17 January 2008 15:39
What is a suitable workload for a youngster within the first year of backing?
By Your Horse
Dressage instructor and rider Claire Lilley says……
Lunge your youngster three times a week and ride twice in the school for 20 minutes. Other training at this stage includes correcting his behaviour when you’re grooming, handling him and tacking up. Make sure you can lead your youngster in-hand and load him calmly.
Months one to six
Extend your riding sessions to three a week and always lunge your horse before riding, especially if he’s fresh. Don’t get on unless you’re confident that he’s calm and relaxed, otherwise you risk frightening either him or yourself. Allow him to work into a contact, with a fairly long rein (not too loose), to encourage him to take the bit rather than forcing him to be rounder than he’s ready for.
After six months
By this stage you should be able to ride a simple Prelim-level dressage test.

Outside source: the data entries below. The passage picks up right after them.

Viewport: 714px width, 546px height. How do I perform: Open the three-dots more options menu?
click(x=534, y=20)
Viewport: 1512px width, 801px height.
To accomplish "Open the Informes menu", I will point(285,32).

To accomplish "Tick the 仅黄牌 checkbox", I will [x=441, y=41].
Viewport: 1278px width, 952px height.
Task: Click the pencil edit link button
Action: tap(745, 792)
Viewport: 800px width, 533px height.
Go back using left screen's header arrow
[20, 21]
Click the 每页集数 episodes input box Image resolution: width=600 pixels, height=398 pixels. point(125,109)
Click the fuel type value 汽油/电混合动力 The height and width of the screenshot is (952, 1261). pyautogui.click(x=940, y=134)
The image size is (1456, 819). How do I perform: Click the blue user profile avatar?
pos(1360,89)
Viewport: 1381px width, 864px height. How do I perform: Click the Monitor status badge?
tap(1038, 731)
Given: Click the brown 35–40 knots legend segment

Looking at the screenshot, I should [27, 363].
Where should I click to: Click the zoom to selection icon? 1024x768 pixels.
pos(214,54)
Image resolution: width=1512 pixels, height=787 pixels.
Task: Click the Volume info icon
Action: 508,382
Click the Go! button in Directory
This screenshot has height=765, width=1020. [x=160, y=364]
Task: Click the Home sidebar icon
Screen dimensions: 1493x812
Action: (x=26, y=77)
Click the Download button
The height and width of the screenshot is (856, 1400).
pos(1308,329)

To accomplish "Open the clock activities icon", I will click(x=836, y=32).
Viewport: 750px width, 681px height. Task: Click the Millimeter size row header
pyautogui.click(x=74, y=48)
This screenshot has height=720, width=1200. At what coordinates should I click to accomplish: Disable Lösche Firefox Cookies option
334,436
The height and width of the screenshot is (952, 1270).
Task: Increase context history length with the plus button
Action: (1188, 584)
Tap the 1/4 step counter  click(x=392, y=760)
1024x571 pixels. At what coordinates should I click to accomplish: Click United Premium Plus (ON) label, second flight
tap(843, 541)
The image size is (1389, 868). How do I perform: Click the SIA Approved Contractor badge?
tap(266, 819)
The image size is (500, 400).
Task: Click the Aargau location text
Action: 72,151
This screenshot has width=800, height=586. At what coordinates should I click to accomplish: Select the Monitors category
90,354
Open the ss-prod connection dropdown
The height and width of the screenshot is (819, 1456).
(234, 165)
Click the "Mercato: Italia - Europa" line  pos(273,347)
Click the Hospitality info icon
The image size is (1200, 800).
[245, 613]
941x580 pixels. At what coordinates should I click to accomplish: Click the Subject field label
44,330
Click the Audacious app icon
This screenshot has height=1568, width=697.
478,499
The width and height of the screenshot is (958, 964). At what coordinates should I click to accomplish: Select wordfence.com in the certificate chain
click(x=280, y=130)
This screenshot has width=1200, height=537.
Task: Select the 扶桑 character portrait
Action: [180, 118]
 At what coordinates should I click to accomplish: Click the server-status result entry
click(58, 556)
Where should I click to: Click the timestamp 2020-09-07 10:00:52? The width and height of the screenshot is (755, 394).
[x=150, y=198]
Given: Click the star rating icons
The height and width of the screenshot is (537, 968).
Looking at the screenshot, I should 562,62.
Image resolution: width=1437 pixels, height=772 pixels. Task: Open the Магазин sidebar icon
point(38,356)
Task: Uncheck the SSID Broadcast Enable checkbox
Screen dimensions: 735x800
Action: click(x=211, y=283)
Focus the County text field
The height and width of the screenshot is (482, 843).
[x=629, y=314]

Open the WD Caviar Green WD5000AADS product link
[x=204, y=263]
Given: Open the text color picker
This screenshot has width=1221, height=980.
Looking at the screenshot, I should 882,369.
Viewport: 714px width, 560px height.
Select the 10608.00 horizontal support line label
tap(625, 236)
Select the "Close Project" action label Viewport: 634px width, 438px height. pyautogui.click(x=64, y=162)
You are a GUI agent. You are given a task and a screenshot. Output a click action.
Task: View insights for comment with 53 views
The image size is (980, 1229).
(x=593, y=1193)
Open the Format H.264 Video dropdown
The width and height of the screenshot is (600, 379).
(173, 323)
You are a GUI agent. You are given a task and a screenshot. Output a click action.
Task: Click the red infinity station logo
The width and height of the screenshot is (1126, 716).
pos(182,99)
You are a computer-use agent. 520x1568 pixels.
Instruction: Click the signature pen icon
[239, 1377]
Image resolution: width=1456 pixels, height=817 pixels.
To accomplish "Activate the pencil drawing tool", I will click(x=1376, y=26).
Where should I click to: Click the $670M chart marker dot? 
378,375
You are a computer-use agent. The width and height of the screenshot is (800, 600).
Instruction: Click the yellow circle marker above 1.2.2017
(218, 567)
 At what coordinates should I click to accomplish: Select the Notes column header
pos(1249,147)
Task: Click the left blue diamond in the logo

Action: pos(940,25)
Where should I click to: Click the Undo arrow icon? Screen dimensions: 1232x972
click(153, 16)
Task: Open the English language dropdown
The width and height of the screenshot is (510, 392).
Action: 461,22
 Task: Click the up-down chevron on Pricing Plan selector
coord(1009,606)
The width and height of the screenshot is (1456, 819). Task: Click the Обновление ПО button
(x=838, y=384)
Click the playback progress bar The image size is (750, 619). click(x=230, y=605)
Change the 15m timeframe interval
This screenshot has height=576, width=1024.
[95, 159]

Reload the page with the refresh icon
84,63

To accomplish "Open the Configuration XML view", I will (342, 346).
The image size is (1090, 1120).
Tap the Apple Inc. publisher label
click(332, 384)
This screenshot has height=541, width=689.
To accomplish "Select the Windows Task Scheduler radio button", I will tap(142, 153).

These include three-loop serpentines, 20m and 15m circles and transitions from walk to canter.
Leave jumping until the second year of training – your horse’s bones and joints are still growing, and jumping too early may cause problems in the future. Polework is fine once or twice a week for 15 minutes. Your horse should be able to work through his back, accept a still contact and keep in a rhythm.
After a year
You should be able to ride your youngster in a rounder outline, with his nose vertical to the ground, making sure his poll is the highest point. By this stage, aim to be able to ride the movements required in a Novice-level dressage test.